By Naysa Shah, 12A
Life is like a program.
You program it and plan it, but when you run it, it fails in many places.
You begin with a small piece of code, an instantiation. You are a creation. You are perfect, and you can do many things in the future. The program runs perfectly.
Then you add more bits, functions, and fancy things, whatnots of a programmer. When you run it again, you’re older, it fails; it fails in many places. There are missing spots, problems, and unexpected outputs, along with so, so many errors. You spend hours, days, years thinking and perfecting.
In reality, trying and doing to create a good program.
You run it for fun, to remember the good times, and the good times show up perfectly as outputs. If you stop coding, your life is at a standstill. If you let the bad things and memories pick you apart and bring you down, you leave the program imperfect. You do not care about its errors any longer (it dies in its essence); each program is different, each a canvas, and sometimes people die with dreams unfulfilled.
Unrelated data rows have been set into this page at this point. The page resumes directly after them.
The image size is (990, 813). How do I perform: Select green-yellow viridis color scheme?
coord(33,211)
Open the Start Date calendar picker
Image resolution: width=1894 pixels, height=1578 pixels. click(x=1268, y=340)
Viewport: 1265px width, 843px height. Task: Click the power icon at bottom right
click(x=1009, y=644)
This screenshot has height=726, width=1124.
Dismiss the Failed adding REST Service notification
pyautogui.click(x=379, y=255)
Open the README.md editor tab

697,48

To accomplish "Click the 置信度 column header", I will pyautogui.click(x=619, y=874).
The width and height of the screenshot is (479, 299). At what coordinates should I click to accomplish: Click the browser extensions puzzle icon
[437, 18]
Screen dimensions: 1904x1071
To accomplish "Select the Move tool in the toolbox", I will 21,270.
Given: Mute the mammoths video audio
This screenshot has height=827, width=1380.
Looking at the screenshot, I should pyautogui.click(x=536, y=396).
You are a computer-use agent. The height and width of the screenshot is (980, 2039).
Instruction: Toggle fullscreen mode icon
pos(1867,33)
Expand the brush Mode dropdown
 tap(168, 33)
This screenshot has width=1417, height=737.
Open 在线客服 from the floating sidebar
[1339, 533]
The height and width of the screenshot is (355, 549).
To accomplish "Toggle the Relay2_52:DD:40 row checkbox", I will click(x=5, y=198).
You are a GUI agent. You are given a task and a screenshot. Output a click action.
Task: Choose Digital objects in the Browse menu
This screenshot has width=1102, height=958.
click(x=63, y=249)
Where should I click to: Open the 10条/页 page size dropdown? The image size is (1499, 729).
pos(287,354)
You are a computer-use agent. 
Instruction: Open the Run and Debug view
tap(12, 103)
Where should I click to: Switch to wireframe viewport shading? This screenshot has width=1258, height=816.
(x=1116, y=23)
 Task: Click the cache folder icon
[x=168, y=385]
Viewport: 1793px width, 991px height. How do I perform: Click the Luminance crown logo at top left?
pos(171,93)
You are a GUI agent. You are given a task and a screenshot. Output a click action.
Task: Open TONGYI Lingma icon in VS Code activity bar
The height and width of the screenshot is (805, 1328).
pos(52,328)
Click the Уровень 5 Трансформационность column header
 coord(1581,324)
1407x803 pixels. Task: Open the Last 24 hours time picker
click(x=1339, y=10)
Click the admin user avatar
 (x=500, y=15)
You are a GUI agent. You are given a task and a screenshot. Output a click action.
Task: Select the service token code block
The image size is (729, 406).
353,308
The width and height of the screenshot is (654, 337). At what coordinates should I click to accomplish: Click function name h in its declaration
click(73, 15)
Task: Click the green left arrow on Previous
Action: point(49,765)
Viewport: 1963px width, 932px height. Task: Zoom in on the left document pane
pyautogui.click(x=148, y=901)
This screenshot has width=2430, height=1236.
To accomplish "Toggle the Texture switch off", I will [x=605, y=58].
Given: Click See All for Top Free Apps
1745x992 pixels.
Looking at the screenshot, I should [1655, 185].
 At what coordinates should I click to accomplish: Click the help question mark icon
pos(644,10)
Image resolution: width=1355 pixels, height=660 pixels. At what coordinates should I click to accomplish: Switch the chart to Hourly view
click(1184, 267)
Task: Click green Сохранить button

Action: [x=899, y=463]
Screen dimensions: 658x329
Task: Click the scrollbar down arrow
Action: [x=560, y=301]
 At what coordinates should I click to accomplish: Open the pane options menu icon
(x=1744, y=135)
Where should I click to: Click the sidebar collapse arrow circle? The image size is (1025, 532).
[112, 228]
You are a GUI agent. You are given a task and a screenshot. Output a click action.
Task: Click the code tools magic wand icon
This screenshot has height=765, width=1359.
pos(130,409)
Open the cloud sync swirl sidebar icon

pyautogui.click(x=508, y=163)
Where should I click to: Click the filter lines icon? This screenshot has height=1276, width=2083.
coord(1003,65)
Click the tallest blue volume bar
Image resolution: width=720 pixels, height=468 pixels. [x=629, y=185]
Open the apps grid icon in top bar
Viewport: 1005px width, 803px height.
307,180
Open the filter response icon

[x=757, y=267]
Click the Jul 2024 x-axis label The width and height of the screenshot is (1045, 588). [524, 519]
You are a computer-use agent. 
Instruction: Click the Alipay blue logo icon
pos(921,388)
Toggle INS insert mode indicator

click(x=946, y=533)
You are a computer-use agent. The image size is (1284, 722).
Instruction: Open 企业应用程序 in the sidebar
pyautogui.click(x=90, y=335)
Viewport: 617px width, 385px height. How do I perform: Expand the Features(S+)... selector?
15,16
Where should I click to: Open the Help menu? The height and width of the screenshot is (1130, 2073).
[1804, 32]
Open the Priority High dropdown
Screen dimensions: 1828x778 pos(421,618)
When you run their files, you see the errors and things they were trying to do, their effort and strife for perfection are gloriously evident; and sometimes, people die having lived their purpose through. The program runs perfectly, all simulations come out okay. It’s beautifully documented with comments and a concrete algorithm. Those programs are rare.
Who do you want to be when you die?
When you are close to dying, you’ll run the program one last time. The errors will look like milestones, the successes and the journey; all of these will be fondly remembered. The effort it took to create this program, the people who popped in bits along the way, changing parts here and there, but everything is still authored by you, most of it.
People change us; they may have better ideas, but their algorithm may not work for you. Your unique spin on an idea can never be stolen.
(The irony of this statement is amusing.)
The question is, how do you want to leave your file behind?
Published, on the Internet?
Tucked into the corner of a computer screen under many folders, where none can find it?
Made private so only those closest to you can view it?
The only thing to be sure of, or that matters, is that here in this world, just make sure your file isn’t small or insipid. Fill it up with dreams, code, and a good amount of comments so you can learn from your mistakes!